Das ist der Moment des Abends bei "Hart aber fair"

"Die Alpen vertragen noch mehr Gäste als bisher, wenn sie besser verteilt werden und nicht alle mit dem Auto anreisen", meinte Messner. Die Menschen würden aggressiv, wenn es kilometerlange Staus in den Dolomiten-Pässen gebe. "Wir müssen endlich verstehen, was die Menschen in den Alpen suchen: Stille, Erhabenheit, Ruhe. Und das finden sie nicht mehr", war sich Messner sicher.

In der Masse würden sie es selbst kaputt machen. Die Menschen müssten die Berge und Natur aber begreifen, denn: "Wenn ich etwas nicht kenne, kann ich es nicht schützen", war er sich sicher. Man müsste aus dem aggressiven Skitourismus einen Kulturtourismus machen.

Das ist das Rede-Duell des Abends

Kaniber hielt nichts davon, auf Schneekanonen zu verzichten oder nicht mehr in den Ski-Urlaub zu fahren. "Im vorauseilenden Gehorsam schaffen wir alles ab", beschwerte sie sich. "Die Menschen werden doch ihre Vorlieben nicht gleich abändern", meinte sie. Die Ski-Touristen würden dann nach Italien, in die Schweiz oder im schlimmsten Fall nach Kanada gehen. "Verbote bringen uns nicht weiter", war sich Kaniber sicher.

Es gebe die Möglichkeit, viel für sanften Tourismus und die Orte zu tun. Doch das geschehe nicht, "weil wir in Deutschland wieder mal die Welt retten", kritisierte sie. "Wir verlieren aktuell in Europa maximal den Rückhalt unserer deutschen Wirtschaft, weil wir alles mit dem Vorschlaghammer machen", war sie sich sicher.

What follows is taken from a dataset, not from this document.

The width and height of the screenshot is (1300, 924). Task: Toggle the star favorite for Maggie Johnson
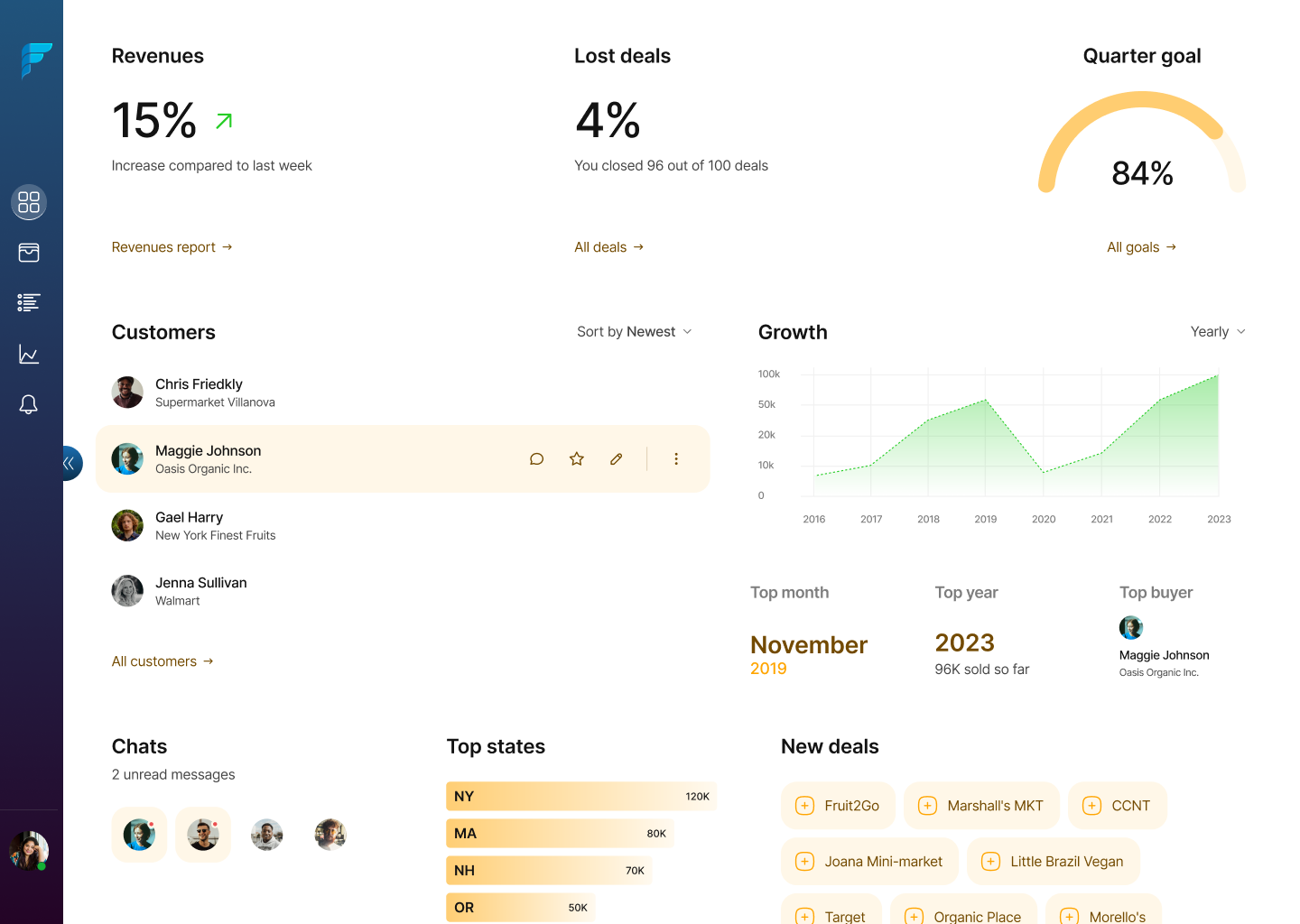(576, 459)
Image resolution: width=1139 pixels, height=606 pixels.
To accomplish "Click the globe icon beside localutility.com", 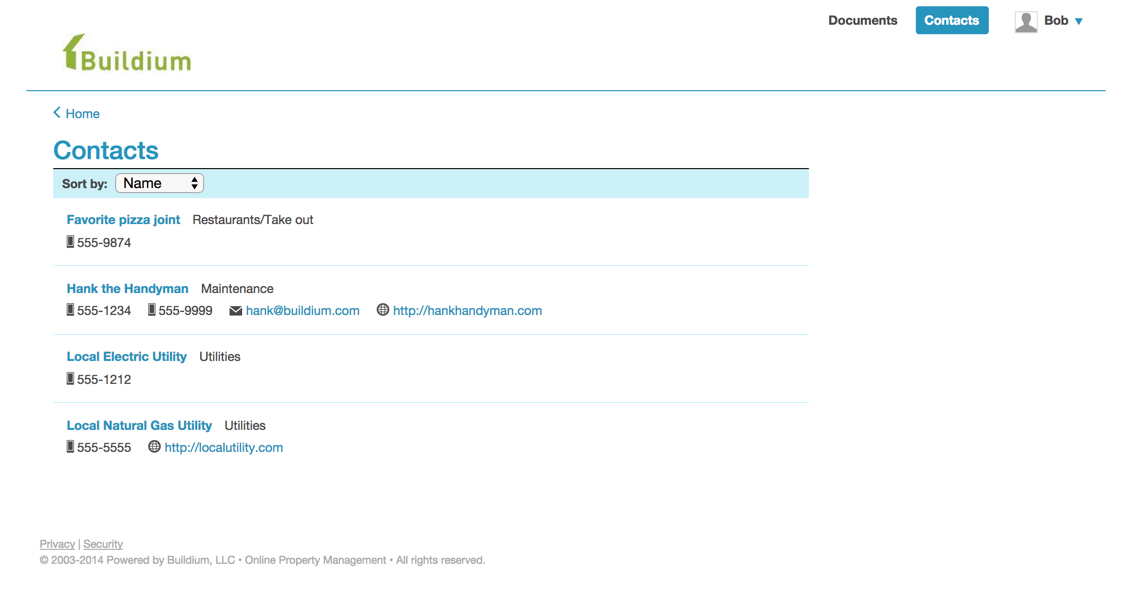I will pyautogui.click(x=152, y=447).
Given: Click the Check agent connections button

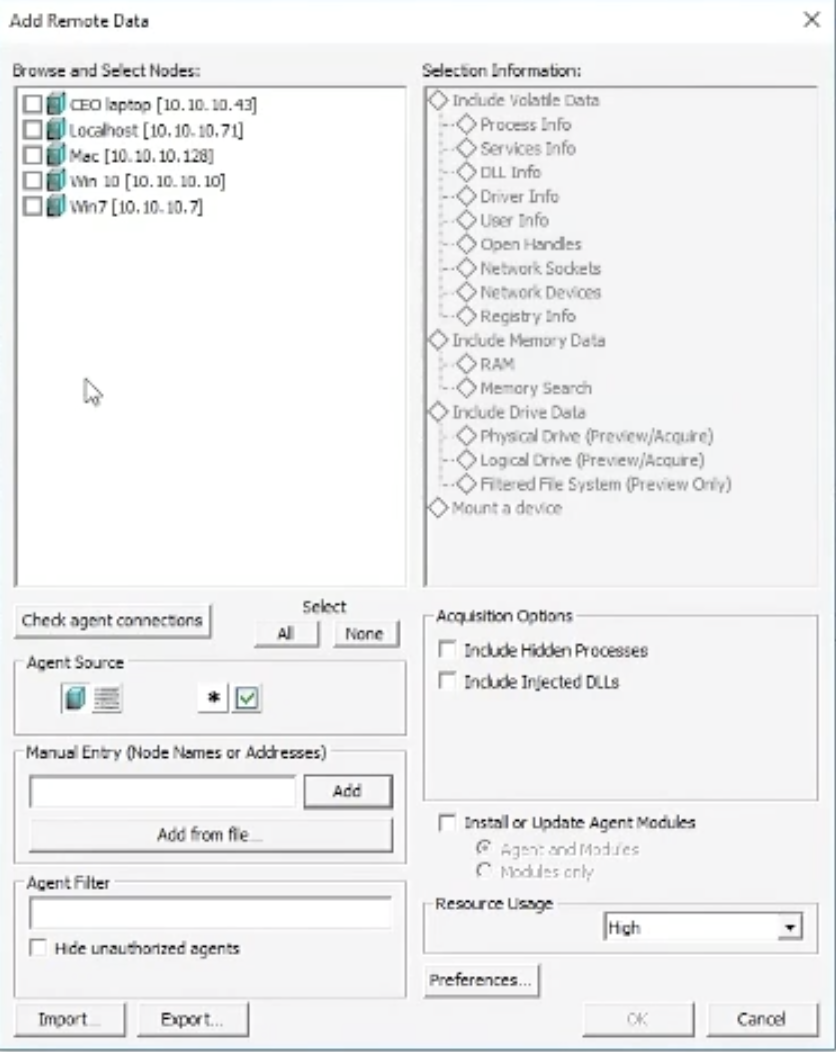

Schulze wollte das nicht stehen lassen. "Entweder wir warten noch länger, dann werden uns die Realitäten zu massiven Veränderungen zwingen", sagte sie. Oder man nutze das immer kleiner werdende Zeitfenster für kluge Politik. Es sei falsch, es so darzustellen, als gebe es eine Verbotskultur da und das freie Leben dort. "Wenn wir nicht alle zusammenarbeiten, dann haben wir ein großes Problem mit unserer Freiheit insgesamt", warnte sie.

So hat sich Louis Klamroth geschlagen

Klamroth fragte gleich zu Beginn nach nostalgischen Kindheitserinnerungen beim Stichwort Skifahren und blieb auch auf der emotionalen Schiene, als er dann die Diskussionsteilnehmer nach der Zukunft ihrer eigenen Kinder fragte. Das zeigte sicherlich die Relevanz des klimapolitischen Themas auf, allerdings lässt sich über Gefühle und Erinnerungen bekanntlich schlecht diskutieren. An manchen Stellen hätte es daher ruhig etwas faktischer sein dürfen.

Das ist das Ergebnis bei "Hart aber fair"

Zerrissenheit war das Stichwort des Abends. Wirtschaftliche Abhängigkeiten, Freizeitspaß, Erholung, soziale Teilhabe und Sport auf der einen Seite – Klimakatastrophe auf der anderen Seite. Wie bringt man das unter einen Hut – und bis zu welchem Punkt? Eine eindeutige Antwort fand die Runde nicht.

Streit gab es nämlich schon beim Thema Beschneiung. Während die eine Hälfte dafür plädierte, Steuergelder auch für Schneekanonen auszugeben, sperrte sich die andere Hälfte dagegen und wollte das Geld lieber in den Ausbau des ÖPNV stecken.